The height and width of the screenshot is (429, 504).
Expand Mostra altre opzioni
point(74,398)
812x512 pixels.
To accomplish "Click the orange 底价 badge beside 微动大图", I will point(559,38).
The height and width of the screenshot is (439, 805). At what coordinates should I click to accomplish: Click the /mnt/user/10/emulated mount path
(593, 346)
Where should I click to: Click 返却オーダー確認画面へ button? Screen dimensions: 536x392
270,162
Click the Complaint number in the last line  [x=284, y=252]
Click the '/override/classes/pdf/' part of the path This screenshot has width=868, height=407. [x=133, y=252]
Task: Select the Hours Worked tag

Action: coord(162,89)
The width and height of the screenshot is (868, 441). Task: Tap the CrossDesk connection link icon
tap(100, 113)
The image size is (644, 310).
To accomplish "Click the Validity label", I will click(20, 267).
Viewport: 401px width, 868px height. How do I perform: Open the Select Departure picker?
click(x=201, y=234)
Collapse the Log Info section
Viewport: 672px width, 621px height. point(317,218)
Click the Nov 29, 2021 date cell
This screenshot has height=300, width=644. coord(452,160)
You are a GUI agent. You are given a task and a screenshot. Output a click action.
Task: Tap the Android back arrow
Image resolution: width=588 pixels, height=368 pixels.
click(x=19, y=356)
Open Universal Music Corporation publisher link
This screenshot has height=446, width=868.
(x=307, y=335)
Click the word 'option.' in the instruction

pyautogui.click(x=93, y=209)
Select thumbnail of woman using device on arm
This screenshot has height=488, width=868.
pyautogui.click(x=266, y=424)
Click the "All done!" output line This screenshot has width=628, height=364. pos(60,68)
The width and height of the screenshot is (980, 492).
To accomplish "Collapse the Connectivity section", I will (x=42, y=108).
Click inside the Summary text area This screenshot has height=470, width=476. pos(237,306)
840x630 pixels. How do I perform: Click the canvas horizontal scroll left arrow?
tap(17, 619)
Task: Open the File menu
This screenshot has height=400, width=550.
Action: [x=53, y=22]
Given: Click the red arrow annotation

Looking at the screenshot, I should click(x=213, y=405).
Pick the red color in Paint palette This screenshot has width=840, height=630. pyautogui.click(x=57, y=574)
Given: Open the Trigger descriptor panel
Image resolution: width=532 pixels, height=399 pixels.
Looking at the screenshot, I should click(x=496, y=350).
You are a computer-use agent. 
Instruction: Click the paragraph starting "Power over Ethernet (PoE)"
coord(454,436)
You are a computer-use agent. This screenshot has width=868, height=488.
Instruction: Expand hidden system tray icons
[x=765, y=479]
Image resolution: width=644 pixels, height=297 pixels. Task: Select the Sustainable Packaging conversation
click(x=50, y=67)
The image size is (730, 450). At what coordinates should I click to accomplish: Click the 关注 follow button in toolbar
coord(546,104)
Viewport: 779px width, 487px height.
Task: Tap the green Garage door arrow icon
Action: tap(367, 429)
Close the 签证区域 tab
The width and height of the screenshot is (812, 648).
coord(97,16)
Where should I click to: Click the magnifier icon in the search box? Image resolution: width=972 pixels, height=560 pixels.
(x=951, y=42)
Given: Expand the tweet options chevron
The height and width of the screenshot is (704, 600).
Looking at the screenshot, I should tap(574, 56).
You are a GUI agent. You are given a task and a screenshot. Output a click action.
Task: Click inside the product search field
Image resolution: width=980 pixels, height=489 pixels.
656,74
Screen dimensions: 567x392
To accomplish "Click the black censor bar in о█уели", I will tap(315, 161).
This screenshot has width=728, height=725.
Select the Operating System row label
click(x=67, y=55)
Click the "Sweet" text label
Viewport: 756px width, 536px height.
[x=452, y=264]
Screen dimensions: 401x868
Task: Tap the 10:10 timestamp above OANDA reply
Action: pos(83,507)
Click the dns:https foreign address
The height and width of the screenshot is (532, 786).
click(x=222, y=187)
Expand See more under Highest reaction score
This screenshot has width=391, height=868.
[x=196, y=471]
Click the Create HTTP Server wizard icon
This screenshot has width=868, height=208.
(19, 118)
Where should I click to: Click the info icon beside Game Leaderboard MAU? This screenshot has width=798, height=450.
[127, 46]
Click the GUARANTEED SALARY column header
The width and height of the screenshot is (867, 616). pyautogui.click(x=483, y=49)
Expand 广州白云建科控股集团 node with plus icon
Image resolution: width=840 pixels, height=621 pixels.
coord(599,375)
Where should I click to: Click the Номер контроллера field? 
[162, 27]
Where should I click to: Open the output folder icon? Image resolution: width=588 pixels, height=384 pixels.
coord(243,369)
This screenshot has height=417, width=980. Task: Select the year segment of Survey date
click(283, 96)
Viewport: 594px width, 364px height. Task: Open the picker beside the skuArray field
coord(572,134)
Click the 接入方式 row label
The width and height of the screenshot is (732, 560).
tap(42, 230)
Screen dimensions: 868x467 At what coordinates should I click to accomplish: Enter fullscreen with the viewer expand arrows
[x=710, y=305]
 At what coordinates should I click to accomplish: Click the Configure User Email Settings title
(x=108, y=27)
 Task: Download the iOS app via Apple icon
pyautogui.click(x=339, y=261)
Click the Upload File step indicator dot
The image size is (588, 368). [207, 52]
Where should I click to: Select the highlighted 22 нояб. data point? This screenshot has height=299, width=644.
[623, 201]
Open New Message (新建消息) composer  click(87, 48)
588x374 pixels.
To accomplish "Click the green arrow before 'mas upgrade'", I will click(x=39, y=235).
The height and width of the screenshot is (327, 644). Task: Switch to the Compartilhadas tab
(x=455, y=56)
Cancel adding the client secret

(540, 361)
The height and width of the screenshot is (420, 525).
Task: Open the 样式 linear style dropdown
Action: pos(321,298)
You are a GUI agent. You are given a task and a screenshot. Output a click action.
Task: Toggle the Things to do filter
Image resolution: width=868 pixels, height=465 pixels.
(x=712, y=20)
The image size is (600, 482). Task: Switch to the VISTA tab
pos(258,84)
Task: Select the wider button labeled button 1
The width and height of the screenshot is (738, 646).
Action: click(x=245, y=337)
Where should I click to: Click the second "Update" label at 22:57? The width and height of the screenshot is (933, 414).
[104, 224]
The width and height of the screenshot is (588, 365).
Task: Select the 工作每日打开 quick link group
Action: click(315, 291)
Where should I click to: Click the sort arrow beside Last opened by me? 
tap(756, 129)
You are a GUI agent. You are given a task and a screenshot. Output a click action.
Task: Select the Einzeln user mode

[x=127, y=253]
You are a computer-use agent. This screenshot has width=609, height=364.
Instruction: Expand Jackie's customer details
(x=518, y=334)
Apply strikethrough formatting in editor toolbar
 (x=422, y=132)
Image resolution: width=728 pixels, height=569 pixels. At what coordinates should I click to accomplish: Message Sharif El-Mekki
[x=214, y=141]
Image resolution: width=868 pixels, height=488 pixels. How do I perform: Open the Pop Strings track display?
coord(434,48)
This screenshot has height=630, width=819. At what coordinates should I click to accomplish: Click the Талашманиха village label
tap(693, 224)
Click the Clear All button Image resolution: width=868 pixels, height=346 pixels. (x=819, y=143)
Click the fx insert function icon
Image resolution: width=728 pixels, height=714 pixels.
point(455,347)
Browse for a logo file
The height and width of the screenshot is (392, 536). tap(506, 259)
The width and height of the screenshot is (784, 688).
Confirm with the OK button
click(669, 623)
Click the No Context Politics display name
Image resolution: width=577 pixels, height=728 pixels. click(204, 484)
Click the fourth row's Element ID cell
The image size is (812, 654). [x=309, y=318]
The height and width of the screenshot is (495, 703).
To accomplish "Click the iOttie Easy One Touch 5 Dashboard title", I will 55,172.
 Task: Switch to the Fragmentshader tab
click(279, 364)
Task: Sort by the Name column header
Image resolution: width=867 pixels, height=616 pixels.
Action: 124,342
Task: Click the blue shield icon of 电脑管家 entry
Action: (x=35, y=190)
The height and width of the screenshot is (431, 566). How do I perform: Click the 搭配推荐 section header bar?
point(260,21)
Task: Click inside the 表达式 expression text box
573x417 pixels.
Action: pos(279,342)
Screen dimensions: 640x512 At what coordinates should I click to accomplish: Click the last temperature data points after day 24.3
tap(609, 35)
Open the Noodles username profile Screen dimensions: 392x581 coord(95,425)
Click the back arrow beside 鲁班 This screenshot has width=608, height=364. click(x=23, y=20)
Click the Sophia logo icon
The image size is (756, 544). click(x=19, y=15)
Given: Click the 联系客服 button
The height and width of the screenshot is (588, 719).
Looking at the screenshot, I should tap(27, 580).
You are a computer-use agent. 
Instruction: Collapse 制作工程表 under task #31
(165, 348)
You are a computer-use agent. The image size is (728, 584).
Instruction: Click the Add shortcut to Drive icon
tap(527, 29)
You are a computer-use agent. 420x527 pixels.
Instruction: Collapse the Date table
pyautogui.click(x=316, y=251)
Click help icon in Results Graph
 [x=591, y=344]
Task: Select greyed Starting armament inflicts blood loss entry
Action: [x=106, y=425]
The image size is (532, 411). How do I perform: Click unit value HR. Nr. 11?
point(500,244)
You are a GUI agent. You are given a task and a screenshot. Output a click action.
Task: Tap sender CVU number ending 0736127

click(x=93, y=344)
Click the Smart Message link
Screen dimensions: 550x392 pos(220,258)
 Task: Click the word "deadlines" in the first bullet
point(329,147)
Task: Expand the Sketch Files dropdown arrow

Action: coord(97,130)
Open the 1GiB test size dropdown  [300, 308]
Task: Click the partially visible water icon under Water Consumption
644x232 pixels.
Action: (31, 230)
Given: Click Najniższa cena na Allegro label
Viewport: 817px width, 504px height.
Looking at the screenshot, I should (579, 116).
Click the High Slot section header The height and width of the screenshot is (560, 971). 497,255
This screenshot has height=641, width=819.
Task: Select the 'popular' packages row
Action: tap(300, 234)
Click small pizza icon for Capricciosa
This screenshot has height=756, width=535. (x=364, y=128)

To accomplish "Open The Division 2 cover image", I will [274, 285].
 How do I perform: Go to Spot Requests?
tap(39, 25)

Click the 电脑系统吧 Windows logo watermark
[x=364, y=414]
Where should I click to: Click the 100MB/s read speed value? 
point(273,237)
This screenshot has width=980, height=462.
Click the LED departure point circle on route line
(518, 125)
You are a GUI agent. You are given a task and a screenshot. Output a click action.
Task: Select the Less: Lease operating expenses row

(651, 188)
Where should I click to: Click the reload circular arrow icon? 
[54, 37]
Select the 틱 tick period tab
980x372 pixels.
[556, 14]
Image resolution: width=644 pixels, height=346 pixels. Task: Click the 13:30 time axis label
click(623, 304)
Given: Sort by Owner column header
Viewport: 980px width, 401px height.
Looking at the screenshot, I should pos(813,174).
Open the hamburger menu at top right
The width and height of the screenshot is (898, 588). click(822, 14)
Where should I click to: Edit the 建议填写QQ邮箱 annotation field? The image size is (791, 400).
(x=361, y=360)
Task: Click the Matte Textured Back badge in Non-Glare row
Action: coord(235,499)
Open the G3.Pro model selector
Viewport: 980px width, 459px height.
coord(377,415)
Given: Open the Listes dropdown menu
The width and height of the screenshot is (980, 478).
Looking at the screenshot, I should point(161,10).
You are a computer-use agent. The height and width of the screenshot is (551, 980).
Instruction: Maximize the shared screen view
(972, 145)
+++++
> [The task]: Scan the lines above for "computer", then copy every one that has it.

> [Answer to this exercise]:
You are a computer-use agent. 
You are a computer-use agent. This screenshot has width=868, height=488.
You are a computer-use agent. This screenshot has width=609, height=364.
You are a computer-use agent. 
You are a computer-use agent. The image size is (728, 584).
You are a computer-use agent. 420x527 pixels.
You are a computer-use agent. The height and width of the screenshot is (551, 980).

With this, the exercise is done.